● Description of the task
Please print the records below exactly as they are written.

● Provided material
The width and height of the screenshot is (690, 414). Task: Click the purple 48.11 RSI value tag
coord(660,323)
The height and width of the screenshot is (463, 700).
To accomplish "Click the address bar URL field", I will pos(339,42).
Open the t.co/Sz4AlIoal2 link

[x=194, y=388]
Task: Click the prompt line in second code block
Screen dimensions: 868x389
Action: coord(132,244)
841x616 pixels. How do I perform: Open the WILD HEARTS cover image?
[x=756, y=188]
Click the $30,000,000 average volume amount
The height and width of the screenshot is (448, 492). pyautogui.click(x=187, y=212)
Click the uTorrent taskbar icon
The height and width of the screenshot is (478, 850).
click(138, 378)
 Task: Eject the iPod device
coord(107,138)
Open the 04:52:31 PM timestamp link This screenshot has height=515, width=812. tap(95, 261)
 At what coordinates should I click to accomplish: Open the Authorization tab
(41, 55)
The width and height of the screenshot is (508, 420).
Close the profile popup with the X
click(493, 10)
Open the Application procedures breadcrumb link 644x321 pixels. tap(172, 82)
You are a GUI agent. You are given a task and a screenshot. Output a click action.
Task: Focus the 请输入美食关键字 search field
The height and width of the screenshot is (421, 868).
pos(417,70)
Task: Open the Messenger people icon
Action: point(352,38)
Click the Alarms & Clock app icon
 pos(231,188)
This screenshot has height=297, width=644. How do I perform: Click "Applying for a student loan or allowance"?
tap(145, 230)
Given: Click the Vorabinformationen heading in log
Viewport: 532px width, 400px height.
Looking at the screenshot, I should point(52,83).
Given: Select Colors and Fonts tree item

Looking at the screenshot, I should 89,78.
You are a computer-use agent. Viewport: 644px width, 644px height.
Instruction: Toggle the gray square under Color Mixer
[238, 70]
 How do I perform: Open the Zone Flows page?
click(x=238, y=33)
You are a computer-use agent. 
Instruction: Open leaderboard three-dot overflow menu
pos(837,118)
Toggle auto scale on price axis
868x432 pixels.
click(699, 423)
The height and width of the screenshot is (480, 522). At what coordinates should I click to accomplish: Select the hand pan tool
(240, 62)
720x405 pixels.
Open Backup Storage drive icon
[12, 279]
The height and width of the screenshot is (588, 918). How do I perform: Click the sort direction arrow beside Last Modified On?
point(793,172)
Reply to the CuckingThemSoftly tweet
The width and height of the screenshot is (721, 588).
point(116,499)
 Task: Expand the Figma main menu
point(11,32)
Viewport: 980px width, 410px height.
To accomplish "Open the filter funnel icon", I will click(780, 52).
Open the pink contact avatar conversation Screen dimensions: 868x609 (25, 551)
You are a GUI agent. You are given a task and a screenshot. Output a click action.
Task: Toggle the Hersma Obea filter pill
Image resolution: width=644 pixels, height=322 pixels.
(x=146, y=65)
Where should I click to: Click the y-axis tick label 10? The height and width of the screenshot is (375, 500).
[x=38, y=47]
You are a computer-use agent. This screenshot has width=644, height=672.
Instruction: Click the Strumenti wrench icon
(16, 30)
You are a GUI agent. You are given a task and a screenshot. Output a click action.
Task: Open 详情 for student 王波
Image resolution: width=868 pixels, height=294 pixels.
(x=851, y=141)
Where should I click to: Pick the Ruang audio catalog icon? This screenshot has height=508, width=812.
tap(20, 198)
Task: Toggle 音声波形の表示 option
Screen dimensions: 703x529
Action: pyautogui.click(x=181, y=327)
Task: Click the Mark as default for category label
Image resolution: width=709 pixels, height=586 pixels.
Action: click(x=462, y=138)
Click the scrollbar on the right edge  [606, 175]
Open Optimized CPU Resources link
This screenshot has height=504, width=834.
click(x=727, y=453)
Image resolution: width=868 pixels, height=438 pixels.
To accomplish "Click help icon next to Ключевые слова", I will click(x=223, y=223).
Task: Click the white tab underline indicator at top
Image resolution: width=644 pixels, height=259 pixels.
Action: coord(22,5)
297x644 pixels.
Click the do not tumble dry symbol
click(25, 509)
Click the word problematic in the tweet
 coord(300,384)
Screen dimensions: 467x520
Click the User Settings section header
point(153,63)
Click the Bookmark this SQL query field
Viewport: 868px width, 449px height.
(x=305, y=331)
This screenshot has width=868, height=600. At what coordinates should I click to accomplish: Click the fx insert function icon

● Solution to this task
The width and height of the screenshot is (690, 414). Task: Click the purple 48.11 RSI value tag
coord(660,323)
The height and width of the screenshot is (463, 700).
To accomplish "Click the address bar URL field", I will pos(339,42).
Open the t.co/Sz4AlIoal2 link

[x=194, y=388]
Task: Click the prompt line in second code block
Screen dimensions: 868x389
Action: coord(132,244)
841x616 pixels. How do I perform: Open the WILD HEARTS cover image?
[x=756, y=188]
Click the $30,000,000 average volume amount
The height and width of the screenshot is (448, 492). pyautogui.click(x=187, y=212)
Click the uTorrent taskbar icon
The height and width of the screenshot is (478, 850).
click(138, 378)
 Task: Eject the iPod device
coord(107,138)
Open the 04:52:31 PM timestamp link This screenshot has height=515, width=812. tap(95, 261)
 At what coordinates should I click to accomplish: Open the Authorization tab
(41, 55)
The width and height of the screenshot is (508, 420).
Close the profile popup with the X
click(493, 10)
Open the Application procedures breadcrumb link 644x321 pixels. tap(172, 82)
You are a GUI agent. You are given a task and a screenshot. Output a click action.
Task: Focus the 请输入美食关键字 search field
The height and width of the screenshot is (421, 868).
pos(417,70)
Task: Open the Messenger people icon
Action: point(352,38)
Click the Alarms & Clock app icon
 pos(231,188)
This screenshot has height=297, width=644. How do I perform: Click "Applying for a student loan or allowance"?
tap(145, 230)
Given: Click the Vorabinformationen heading in log
Viewport: 532px width, 400px height.
Looking at the screenshot, I should point(52,83).
Given: Select Colors and Fonts tree item

Looking at the screenshot, I should 89,78.
You are a computer-use agent. Viewport: 644px width, 644px height.
Instruction: Toggle the gray square under Color Mixer
[238, 70]
 How do I perform: Open the Zone Flows page?
click(x=238, y=33)
You are a computer-use agent. 
Instruction: Open leaderboard three-dot overflow menu
pos(837,118)
Toggle auto scale on price axis
868x432 pixels.
click(699, 423)
The height and width of the screenshot is (480, 522). At what coordinates should I click to accomplish: Select the hand pan tool
(240, 62)
720x405 pixels.
Open Backup Storage drive icon
[12, 279]
The height and width of the screenshot is (588, 918). How do I perform: Click the sort direction arrow beside Last Modified On?
point(793,172)
Reply to the CuckingThemSoftly tweet
The width and height of the screenshot is (721, 588).
point(116,499)
 Task: Expand the Figma main menu
point(11,32)
Viewport: 980px width, 410px height.
To accomplish "Open the filter funnel icon", I will click(780, 52).
Open the pink contact avatar conversation Screen dimensions: 868x609 (25, 551)
You are a GUI agent. You are given a task and a screenshot. Output a click action.
Task: Toggle the Hersma Obea filter pill
Image resolution: width=644 pixels, height=322 pixels.
(x=146, y=65)
Where should I click to: Click the y-axis tick label 10? The height and width of the screenshot is (375, 500).
[x=38, y=47]
You are a computer-use agent. This screenshot has width=644, height=672.
Instruction: Click the Strumenti wrench icon
(16, 30)
You are a GUI agent. You are given a task and a screenshot. Output a click action.
Task: Open 详情 for student 王波
Image resolution: width=868 pixels, height=294 pixels.
(x=851, y=141)
Where should I click to: Pick the Ruang audio catalog icon? This screenshot has height=508, width=812.
tap(20, 198)
Task: Toggle 音声波形の表示 option
Screen dimensions: 703x529
Action: pyautogui.click(x=181, y=327)
Task: Click the Mark as default for category label
Image resolution: width=709 pixels, height=586 pixels.
Action: click(x=462, y=138)
Click the scrollbar on the right edge  [606, 175]
Open Optimized CPU Resources link
This screenshot has height=504, width=834.
click(x=727, y=453)
Image resolution: width=868 pixels, height=438 pixels.
To accomplish "Click help icon next to Ключевые слова", I will click(x=223, y=223).
Task: Click the white tab underline indicator at top
Image resolution: width=644 pixels, height=259 pixels.
Action: coord(22,5)
297x644 pixels.
Click the do not tumble dry symbol
click(25, 509)
Click the word problematic in the tweet
 coord(300,384)
Screen dimensions: 467x520
Click the User Settings section header
point(153,63)
Click the Bookmark this SQL query field
Viewport: 868px width, 449px height.
(x=305, y=331)
This screenshot has width=868, height=600. At what coordinates should I click to accomplish: Click the fx insert function icon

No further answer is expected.